The other tranche is what we’re calling “stakeholder engagement.” We want to have perspectives from all across the golf community. It could be committees; it could be surveys; it could be direct feedback; it could be meetings with a broad spectrum of people within the golf community. We’re going to be listening, watching and engaging with people and pulling together all of this feedback.
This isn’t opinion driven: we’re asking people, “Given your position as an equipment manufacturer, a tournament official, a coach, a player, a superintendent: what has been the impact of distance? And how do you, as objectively as possible, see distance impacting the game in the future?” We want to listen to those perspectives very carefully.
The Post: A number of your critics, particularly in the manufacturing sector, will say, “This is kabuki theater. They’ve already made up their minds and the ball is going to be rolled back.” What Jack Nicklaus said earlier in the year at the Honda Classic about his conversations with Mike Davis and some of the things that Martin Slumbers has said would certainly lead people to that conclusion. How do you assuage that belief?
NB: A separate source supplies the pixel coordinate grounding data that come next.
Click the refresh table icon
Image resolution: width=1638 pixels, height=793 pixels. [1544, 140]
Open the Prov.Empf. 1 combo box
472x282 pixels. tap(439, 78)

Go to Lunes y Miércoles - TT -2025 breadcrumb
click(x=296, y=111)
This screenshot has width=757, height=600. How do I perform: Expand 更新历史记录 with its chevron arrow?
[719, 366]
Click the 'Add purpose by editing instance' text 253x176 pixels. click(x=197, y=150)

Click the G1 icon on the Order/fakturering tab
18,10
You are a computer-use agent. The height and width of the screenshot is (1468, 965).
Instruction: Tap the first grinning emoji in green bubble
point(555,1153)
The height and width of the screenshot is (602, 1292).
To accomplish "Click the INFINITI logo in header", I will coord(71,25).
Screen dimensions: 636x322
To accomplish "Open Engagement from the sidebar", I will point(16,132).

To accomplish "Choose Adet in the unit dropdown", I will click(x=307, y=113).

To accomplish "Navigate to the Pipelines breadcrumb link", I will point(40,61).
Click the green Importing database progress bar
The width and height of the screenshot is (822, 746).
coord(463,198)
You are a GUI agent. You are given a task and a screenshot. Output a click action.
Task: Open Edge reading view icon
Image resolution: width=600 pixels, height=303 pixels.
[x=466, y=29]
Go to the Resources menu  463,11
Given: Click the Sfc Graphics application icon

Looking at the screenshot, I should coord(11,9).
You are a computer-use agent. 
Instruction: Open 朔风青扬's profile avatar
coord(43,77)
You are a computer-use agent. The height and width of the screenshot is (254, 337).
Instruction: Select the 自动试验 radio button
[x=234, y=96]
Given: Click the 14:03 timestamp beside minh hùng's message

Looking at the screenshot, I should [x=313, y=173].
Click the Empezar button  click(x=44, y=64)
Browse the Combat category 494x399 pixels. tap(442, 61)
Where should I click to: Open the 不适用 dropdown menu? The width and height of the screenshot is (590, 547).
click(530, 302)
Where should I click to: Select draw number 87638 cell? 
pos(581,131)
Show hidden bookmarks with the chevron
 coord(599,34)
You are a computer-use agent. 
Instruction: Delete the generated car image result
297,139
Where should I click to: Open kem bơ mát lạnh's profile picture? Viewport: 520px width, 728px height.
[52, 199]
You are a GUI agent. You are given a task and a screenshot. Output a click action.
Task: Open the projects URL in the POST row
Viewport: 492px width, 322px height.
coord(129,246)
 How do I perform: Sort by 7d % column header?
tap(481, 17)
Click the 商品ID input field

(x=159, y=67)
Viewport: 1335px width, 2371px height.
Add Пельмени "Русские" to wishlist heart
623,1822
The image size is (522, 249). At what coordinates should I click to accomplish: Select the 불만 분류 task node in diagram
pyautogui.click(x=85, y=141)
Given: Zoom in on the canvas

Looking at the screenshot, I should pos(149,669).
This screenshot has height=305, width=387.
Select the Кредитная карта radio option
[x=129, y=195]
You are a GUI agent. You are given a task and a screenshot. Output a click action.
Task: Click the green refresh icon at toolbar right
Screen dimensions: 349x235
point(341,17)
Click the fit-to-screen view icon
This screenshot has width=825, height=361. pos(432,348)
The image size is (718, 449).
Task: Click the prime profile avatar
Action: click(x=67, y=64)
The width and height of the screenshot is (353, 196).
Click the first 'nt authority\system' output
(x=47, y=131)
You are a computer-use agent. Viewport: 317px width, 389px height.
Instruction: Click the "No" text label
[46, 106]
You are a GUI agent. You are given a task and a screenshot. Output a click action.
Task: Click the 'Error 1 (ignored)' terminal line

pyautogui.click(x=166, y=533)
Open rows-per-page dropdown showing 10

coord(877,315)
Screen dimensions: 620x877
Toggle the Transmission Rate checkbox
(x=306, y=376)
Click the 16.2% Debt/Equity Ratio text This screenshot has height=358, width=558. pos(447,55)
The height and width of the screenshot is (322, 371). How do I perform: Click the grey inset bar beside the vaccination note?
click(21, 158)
Jerris: It will be demonstrated by the thoroughness and comprehensive nature of this project. We are sincere and intentional about this being a broad, inclusive process that will demonstrate that there are no presupposed or predetermined outcomes in play. Because distance has been an emotional and passionate topic of conversation, it’s natural that all of us will have an opinion. But we are very dedicated to the belief that this needs to be open-minded. That’s the only responsible thing to do for the game.
The Post: Has there ever been a committee, a project or a working group that resulted in no action from the USGA or R&A?
Jerris: Well, for starters, there has never been a project this comprehensive. There have certainly been areas of interest notices we have issued that have not led to an equipment change. We have simply collected and analyzed data.
But to be clear, this is not an equipment project. It is far more comprehensive than that.